Work item ->
Repeat all the records exactly, omitting pictures.

= Beginning of Section =

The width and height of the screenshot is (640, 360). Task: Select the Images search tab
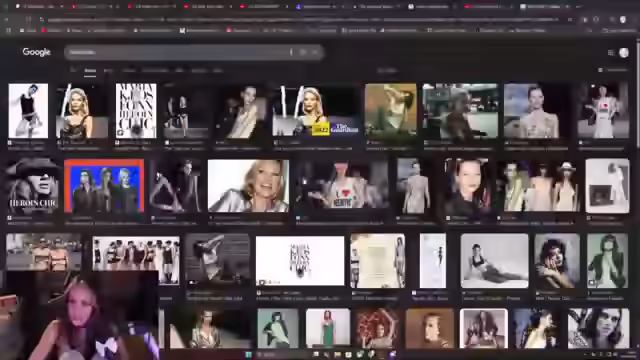coord(90,70)
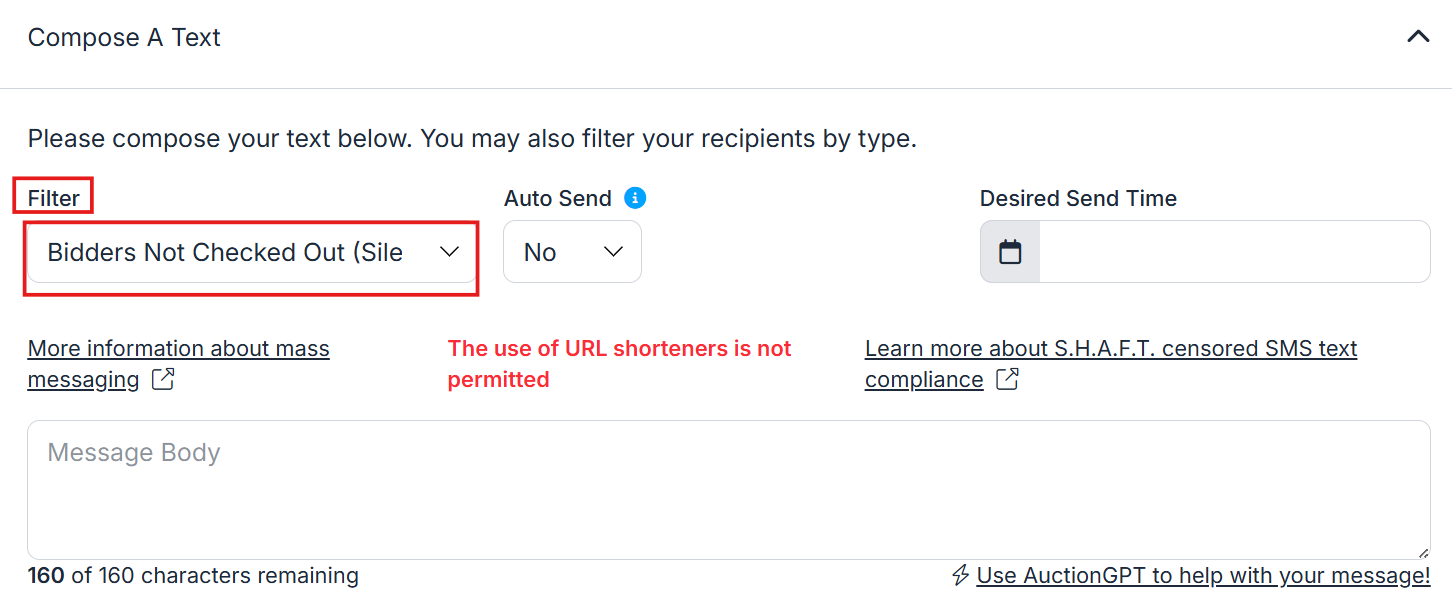Click the calendar icon for send time
Screen dimensions: 1452x598
[x=1010, y=252]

= End of Section =

Reply to the task ->
The width and height of the screenshot is (640, 360). Task: Select the Images search tab
coord(90,70)
Click the calendar icon for send time
Screen dimensions: 1452x598
[x=1010, y=252]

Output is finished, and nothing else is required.